The groundbreaking new initiative is already helping hundreds of people in Ghana to capitalise on their business potential and expand their profit margin — giving them a stable financial income and enabling them to work themselves out of poverty.
Dubbed CEDIS — which is Ghana’s national currency — the scheme is the brainchild of Chris Skilton, a graduate of Nottingham University Business School. He visited Ghana back in 2008 as president of the University’s Students in Free Enterprise (SIFE) team, which was setting up a cooperative for beekeepers to ensure they got a fair price for their produce.
During his visit he talked to many local business people — but the story was always the same — while successful in their own right, they were being held back from further expansion by a lack of capital funding and limited access to financial support. He learned that loan interest rates in the country are prohibitively high — mainstream banks offer annual rates of around 35 per cent, while private finance companies’ rates can be anything up to an astronomical 50 per cent a year.
The CEDIS scheme encourages Ghanaian entrepreneurs to draw up a business plan and uses capital from charitable fundraising to offer them loans of just two per cent per month over a six month period. Since its launch in October last year it has already helped more than 250 individuals and currently boasts a 100 per cent repayment rate.
Chris Skilton said: “There are literally millions of Ghanaians without access to legitimate financial services. With the support of the University and the SIFE team we have already been able to reach out to several hundred entrepreneurs. In the coming years we hope to offer thousands of individuals the same opportunities to develop their businesses and support their families.”
Chris has enlisted the help of the current University of Nottingham SIFE team to get the scheme up-and-running. Their role has involved assisting in the development of a social impact assessment scale to determine where the loans are most needed and the creation of a fully computerised database for managing the scheme.

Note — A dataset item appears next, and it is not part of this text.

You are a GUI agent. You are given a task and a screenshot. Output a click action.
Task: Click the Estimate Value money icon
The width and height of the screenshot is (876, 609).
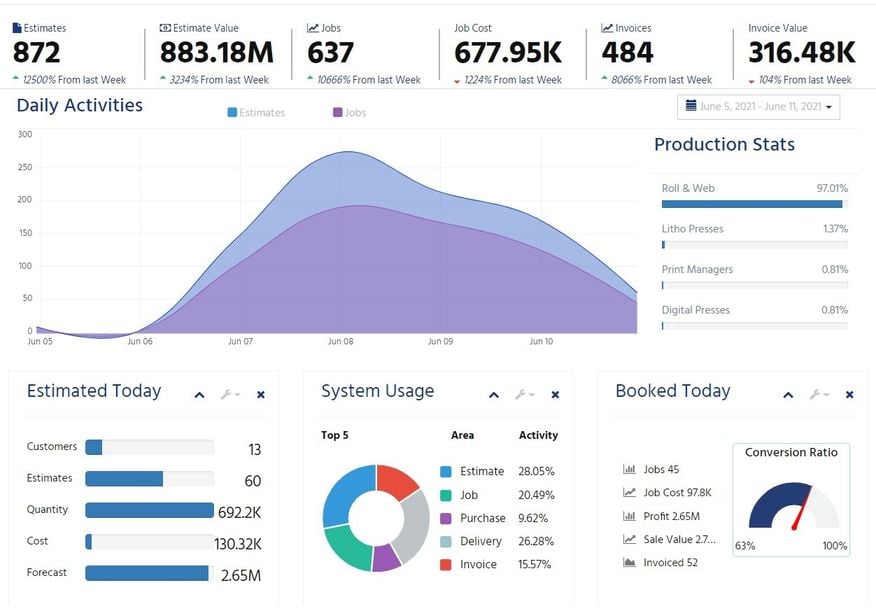point(165,28)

Members of the team recently visited Northern Ghana to see the impact that CEDIS is already having on the lives of people living in one of the poorest regions in the world, with high levels of unemployment, an infant mortality rate of up to 25 per cent and a life expectancy of just 45 years.
They got the chance to meet people like Amma Yahaya Nabila, who runs a rice processing business and has had a loan of 100 Ghana CEDIS (around £50) and has used the return on her investment to give her children an education.
Speaking about CEDIS, she said: “To be honest, it has helped me a lot and I cannot thank them enough for their help. I am thanking them a lot as now my children are able to go back to school, within these recent days. It is from this profit margin that I got the help to support them to go to school.”
Vice-President of The University of Nottingham SIFE team Aaron Salamon, who has recently completely the first year of an economics degree at the University, was on the trip.
He said: “Every single day we met a different set of entrepreneurs. They were all living in very poor communities but they worked hard and were successful business people in their own right.
“These are very proud people — they are not interested in taking handouts or charity, they simply want the means to help themselves and just require a little extra help to allow them to reach their full potential.”
The scheme has benefitted from a £17,500 grant from the University’s annual development fund — £7,500 covered the cost of the trip to Ghana, while the students will use the remaining £10,000 to develop business ventures in the UK and Ghana. These businesses will allow CEDIS to expand its capital base and become more sustainable over time.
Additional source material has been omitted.